Our meeting with Senator Tom Cotton, Arkansas

Senator John Boozman, Arkansas
The staffers with the Oklahoma offices were incredibly kind, listened to our asks, and took our packets, promising to follow up and talk with their senators. It's hard to say how much change or movement we might see out of those conversations, but it did open a door with senators who I believe haven't had many direct visits from advocates for refugee resettlement.

Finally, we met with Senator Boozman. Boozman was far more focused on the appropriateness of the travel bans on the six countries, and the 120 day pause on resettlement. Again in spite of all evidence to the contrary, he holds to the belief that refugees may pose a security threat. Although we have many counter-arguments to this claim (just talk to UNHCR staff about the current vetting done with all refugees using highly advanced biometrics), one of the least remarked seems to be the security threat we cause to ourselves by NOT resettling refugees.

Not only do we weaken our allies by not taking in the refugees we have promised to resettle: we also perpetuate, both abroad and at home, the conditions for radicalization, perhaps especially in this nationalist climate radicalizing white supremacists in particular.

After these meetings, just for fun I jumped in on one more meeting, a delegation who met with Chuck Grassley.

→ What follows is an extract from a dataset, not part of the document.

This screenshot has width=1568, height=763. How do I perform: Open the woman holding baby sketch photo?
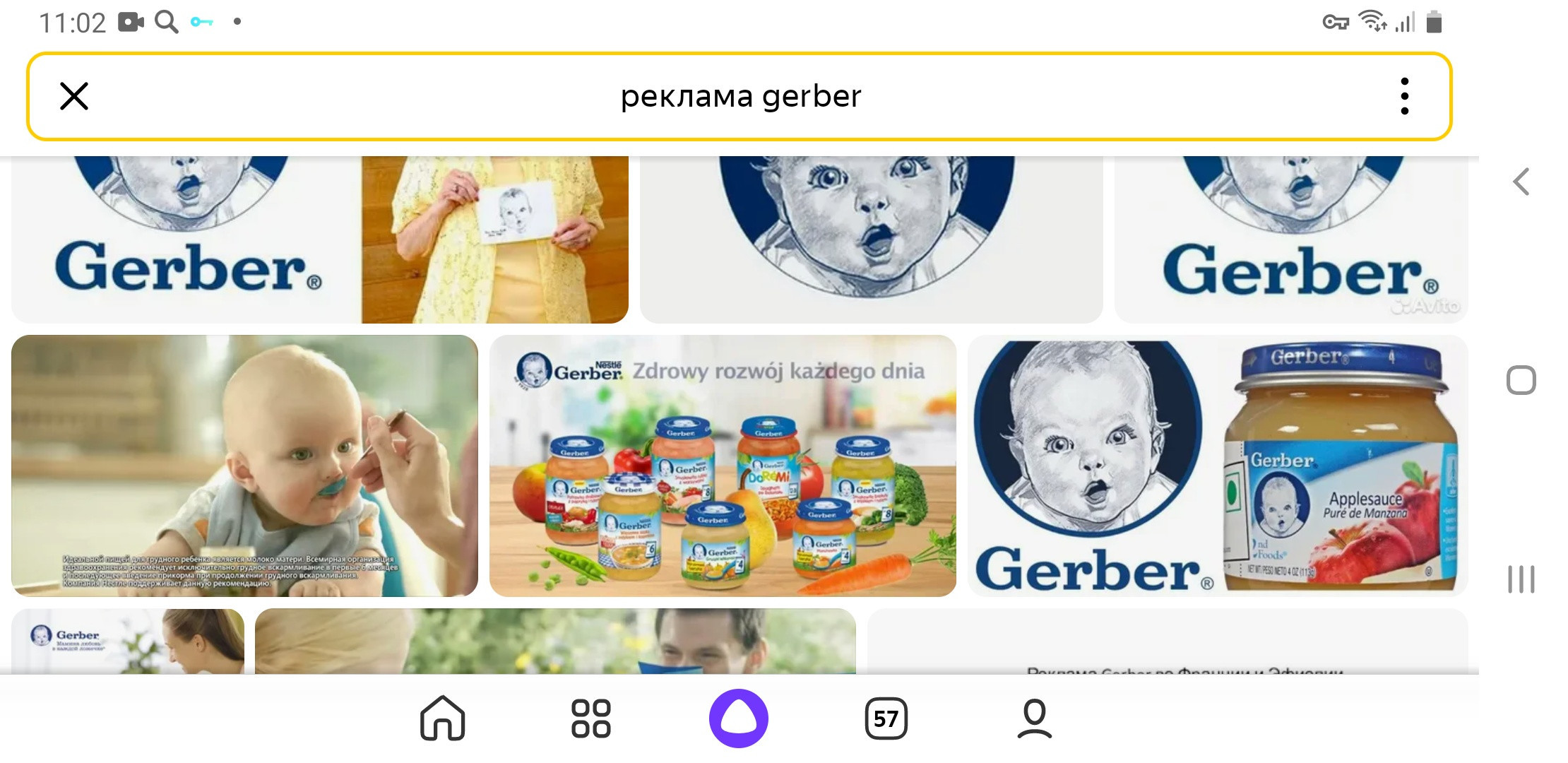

Grassley has been a senator for decades. Back when my grandfather was a state representative in Iowa, I used to visit Senator Grassley in his office, and see him on the campaign trail. Stopping in today was really nice. He asked about my family, whether they still farm, etc.

I disagree with Chuck Grassley on virtually every single political issue I can think of, but it did remind me that in the end, politicians are simply people. They play a rather strange game in D.C., and they live in an odd political rally, but they are people.

Some additional notes from the day. First, a staffer from Representative Steve Womack's office went out of her way to come sit with us during the opening Lutheran Prayer Breakfast. That was a promising. Second, I took a quick trip over to the Folger Shakespeare Library during our lunch break. Amazing! Had the chance to read some pages from an original copy of The Canterbury Tales, some ancient copies of the Erasmus translation of the Bible, an early copy of Piers Plowman, and much more.

It was nice, in the midst of a political day, to relax for a bit under the guidance of an historically informed docent, who told us everything we'd ever want to know about Shakespeare folios and quartos.

If you're ever in D.C., I recommend this museum.

Oh, and some very cool people things. I hung out with my former youth pastor, Mike Rinehart, who is now the bishop of the Gulf Coast synod of the ELCA, and a former camper of mine, Paul Bailie, who is now a pastor at the border in Eagle Pass, Texas. Many generations of Lutherans advocating to #StandforWelcome.

On the way back to my apartment, stopped in at Kramer Book Store. Very well curated. Found a couple of books I've been wanting to read, so I end by providing links to them.


  1. Thank you for this report. We'll publish it in our newsletter this week.

  2. Thank you for sharing. I am grateful to you and your group for taking on the tough task of negotiating for our Refugee population. I will continue to pray for all involved.